Terms and conditions for use of Agency’s
services are as follows:
1) SERVICE . Agency is a consumer reporting
agency as such terms is defined in the federal
Fair Credit Reporting Act, 15 U.S.C. §1681
et. Seq., as amended (.FCRA.) and provides employee
background checking and verification services
using public record research and information
obtained from Third Parties.
After review and approval of the completed
Service Application submitted by Client and
the mutual execution of this Agreement, Agency
will provide Client with a Consumer Report,
an Investigative Consumer Report, and/or a Consumer
Credit Report based on its findings, hereinafter,
Report. Client hereby subscribes to Services
and agrees to pay to the Agency the applicable
rates and charges set forth in paragraph five
below.
Agency will provide Client with sample letters,
required documents and release forms along with
all requirements necessary to conform with the
FCRA including the amendments set forth in the
Consumer Credit Reporting Act of 1996 FCRA §
§601-625 and the Consumer Reporting Clarification
Act of 1998.
2) USE OF INFORMATION . REPORTS ARE FURNISHED
IN STRICT CONFIDENCE FOR THE EXCLUSIVE USE OF
SUBSCRIBER ONLY FOR THE PURPOSES OF EMPLOYMENT,
PROMOTION, REASSIGNMENT, OR RETENTION OF THE
CONSUMER AS AN EMPLOYEE WITH NO OTHER PERMITTED
USES IMPLIED OR INTENDED, AND SHALL NOT BE REPRODUCED
OR RESOLD IN WHOLE OR PART IN ANY MANNER WHATSOEVER.

◆ **Data lines**:
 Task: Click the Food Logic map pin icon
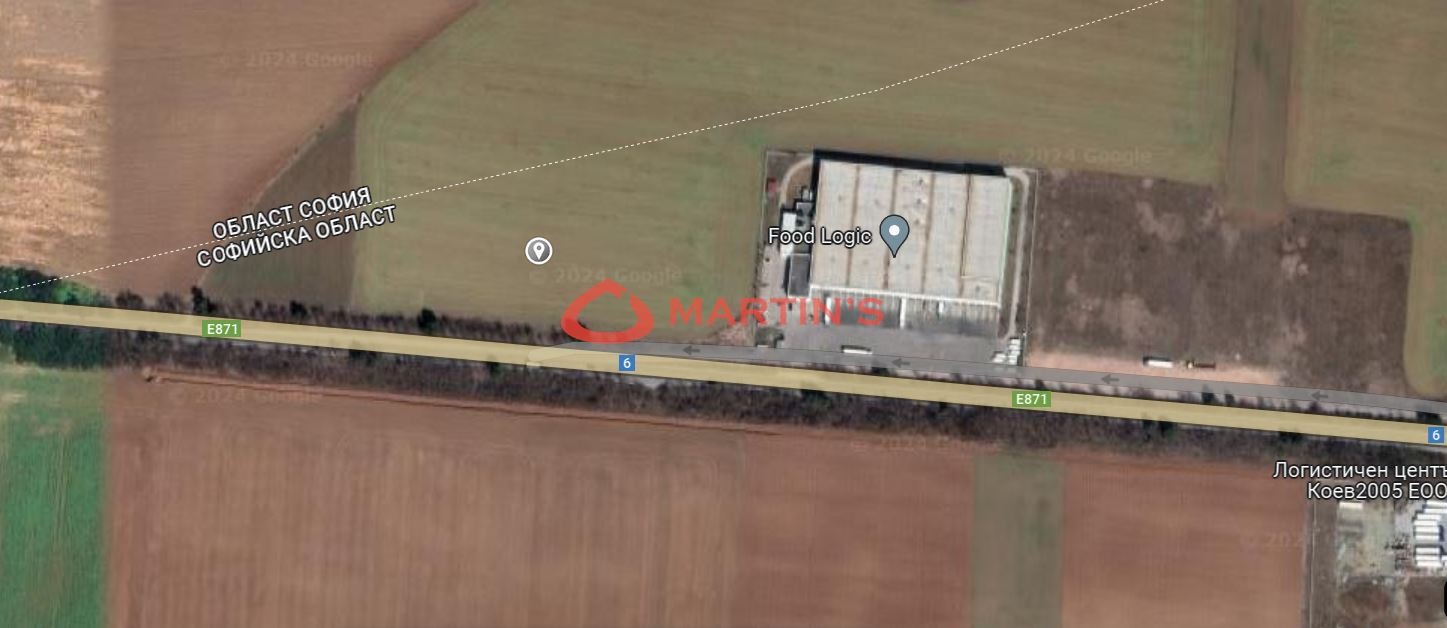click(894, 234)
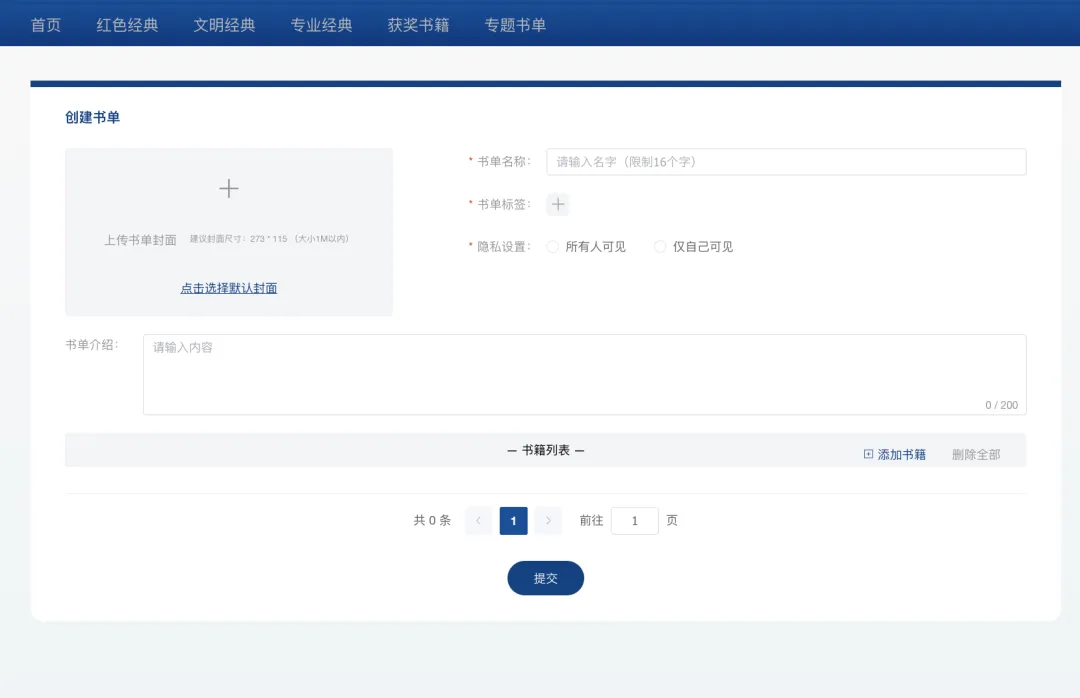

◆ **Given request**: Do these statements agree with the terms and conditions text? Answer yes or no for each and quote the deciding words. 1. The agency uses information obtained from third parties. 2. A client may resell part of a report. 3. The client's rates and charges are set forth in paragraph three.

◆ **Expected answer**:
1. Yes: "using public record research and information obtained from Third Parties."
2. No: "SHALL NOT BE REPRODUCED OR RESOLD IN WHOLE OR PART IN ANY MANNER WHATSOEVER."
3. No: "the applicable rates and charges set forth in paragraph five below."